Sure, offering delivery through partners like Grubhub, DoorDash and Caviar boosts visibility and drives additional sales, but is it worth the headache? Some say yes, some say no.

Often, having more delivery and ordering options means having more staff, and third-party delivery providers take commissions between 10 to 30 percent of the order price – so any extra profit can get gobbled up immediately by the very mechanisms that create it. By contrast, in-house orders are easier to process, and the restaurant gets to keep 100 percent of the bill.

It’s not just restaurants taking a step back. The shine may be wearing off this industry darling for investors, too, leaving smaller startups high and dry – and with no choice but to take a deal from a bigger player.

Reuters reports that since 2011, three dozen startups have received initial funding in the space, and a 33 percent uptick in delivery traffic from 2012 to 2015 seemed a clear indicator that things were going well in the space.

Yet now, these same startups are cannibalizing each other. Grubhub alone has swallowed up Campusfood, Allmenus, DiningIn, Restaurants on the Run, Delivered Dish, LAbite and, most recently, Foodler, and has merged with Seamless. Others, including Sprig, SpoonRocket and Chef Nightly, didn’t survive at all.

All this consolidation, however, could be a good thing for restaurateurs who feel overwhelmed by the options – and all the hardware that goes with them.

Another potentially helpful shift? There’s a point of sale (POS) terminal specifically designed to integrate mobile and online orders with the existing in-house system – which, notes ChicagoNow, not only eliminates steps for employees, but also cuts back on opportunities for human error by saving staff from re-entering those orders manually.

Grubhub is reportedly the first mobile ordering platform to team up with this new POS, NCR Aloha. Grubhub told ChicagoNow that it expects this restaurant technology to make operations more efficient by reducing the need for extra staff, saving time on menu updates, consolidating financials and freeing up space on the delivery tablet counter, which it admits has grown crowded in recent years.
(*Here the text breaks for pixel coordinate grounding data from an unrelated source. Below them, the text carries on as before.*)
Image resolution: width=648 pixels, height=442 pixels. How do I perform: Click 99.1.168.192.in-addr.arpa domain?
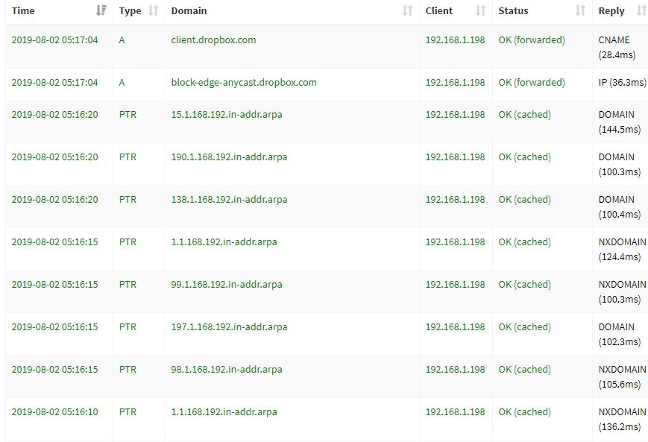227,285
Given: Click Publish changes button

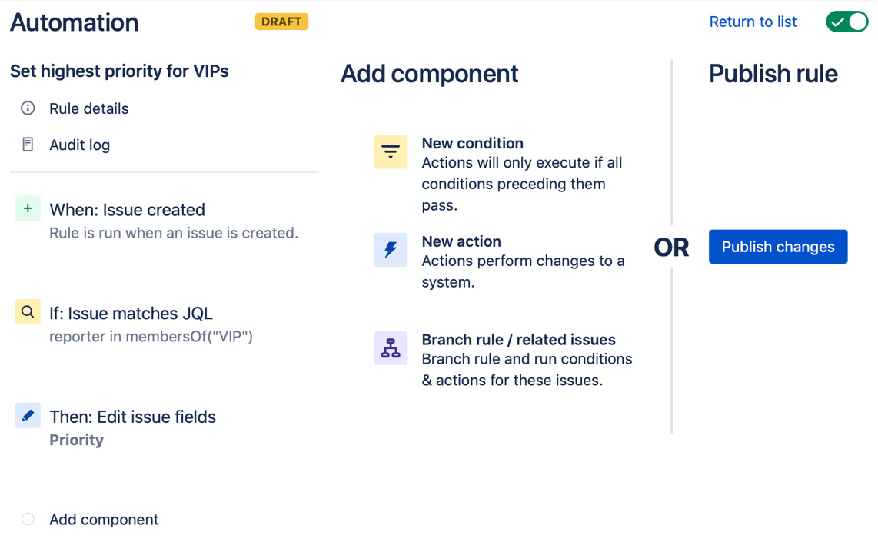Looking at the screenshot, I should pos(778,246).
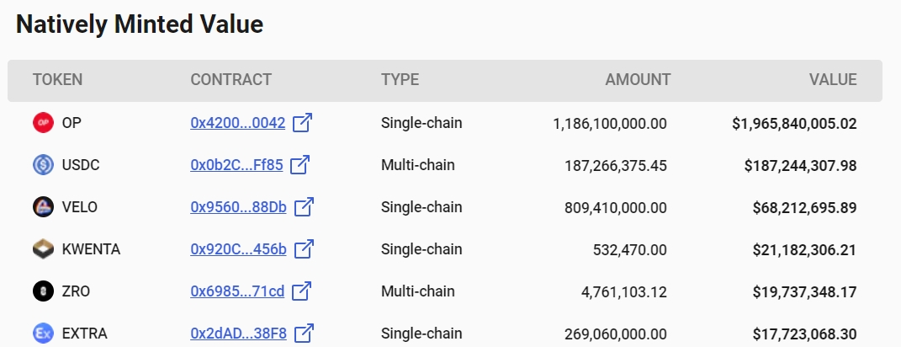Open contract address 0x4200...0042
This screenshot has width=901, height=347.
tap(237, 123)
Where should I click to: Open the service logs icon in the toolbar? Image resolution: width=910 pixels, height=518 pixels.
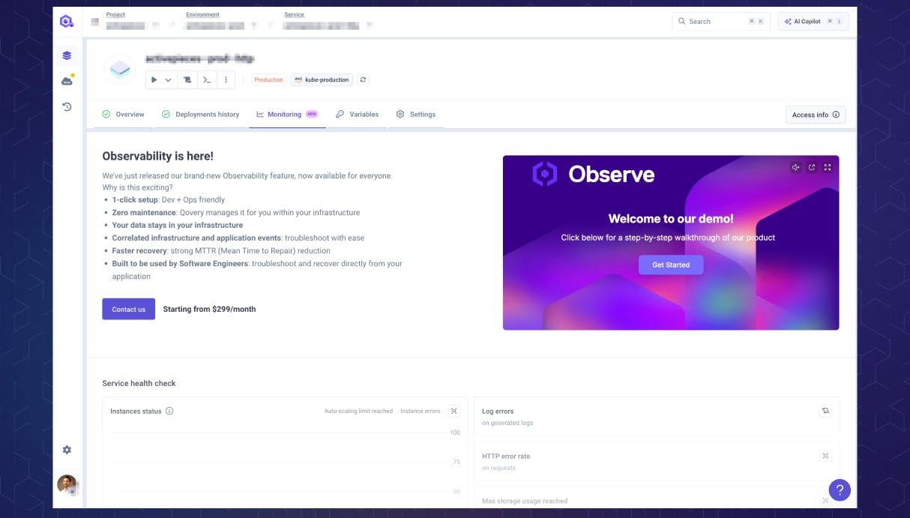[187, 79]
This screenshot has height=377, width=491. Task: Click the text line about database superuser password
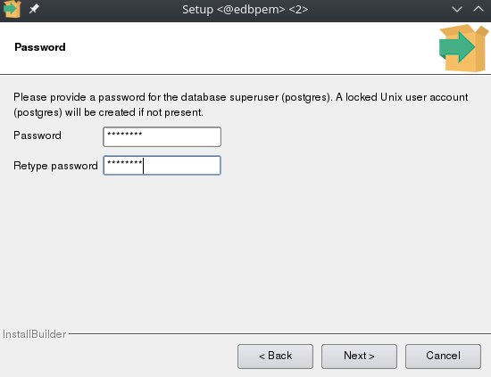[240, 97]
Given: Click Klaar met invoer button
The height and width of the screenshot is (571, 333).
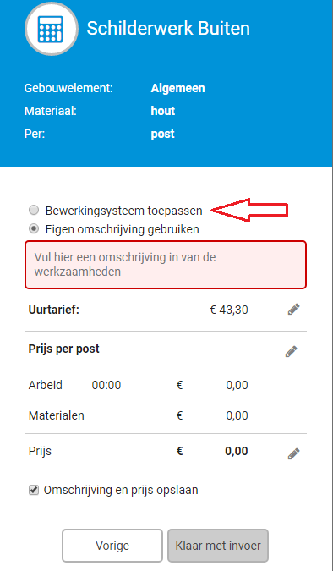Looking at the screenshot, I should pos(218,546).
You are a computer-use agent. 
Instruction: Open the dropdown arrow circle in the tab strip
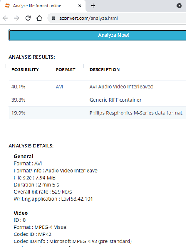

Grubhub said it sees the partnership as a win-win that “will allow them [restaurants] to spend more time creating delicious food for diners and help build the best possible future for restaurant owners, Grubhub and the space.”
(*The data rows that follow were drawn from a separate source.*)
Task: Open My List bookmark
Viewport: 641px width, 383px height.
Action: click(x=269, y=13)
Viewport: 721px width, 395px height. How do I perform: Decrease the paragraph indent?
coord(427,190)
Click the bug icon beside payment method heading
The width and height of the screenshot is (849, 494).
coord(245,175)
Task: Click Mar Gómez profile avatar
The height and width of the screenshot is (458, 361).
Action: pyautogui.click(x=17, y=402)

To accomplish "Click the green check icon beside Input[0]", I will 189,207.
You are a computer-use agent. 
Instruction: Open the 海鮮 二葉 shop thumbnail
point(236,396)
In other words, by helping restaurants do what they do best, Grubhub also gets to do what it does best. That’s why it’s been teaming up with multiple POS systems, not just NCR Aloha. By integrating with whatever tools a restaurant is already using, business owners are free to focus on what they came to the industry to do, and that’s make food and serve customers – not futz around with half a dozen tablets at the point of sale.

Brendan Witcher, an analyst with Forrester, told Reuters, “The challenge with delivery isn’t just delivery itself … (It’s) about being able to have the restaurant say, ‘I don’t know how we ever did business before this service.’”

So, has mobile ordering made itself indispensable to restaurants? Certainly not to all of them, although some would argue a business can’t survive without it today. But does that mean restaurants should just skip it altogether? Let’s not throw the baby out with the bathwater.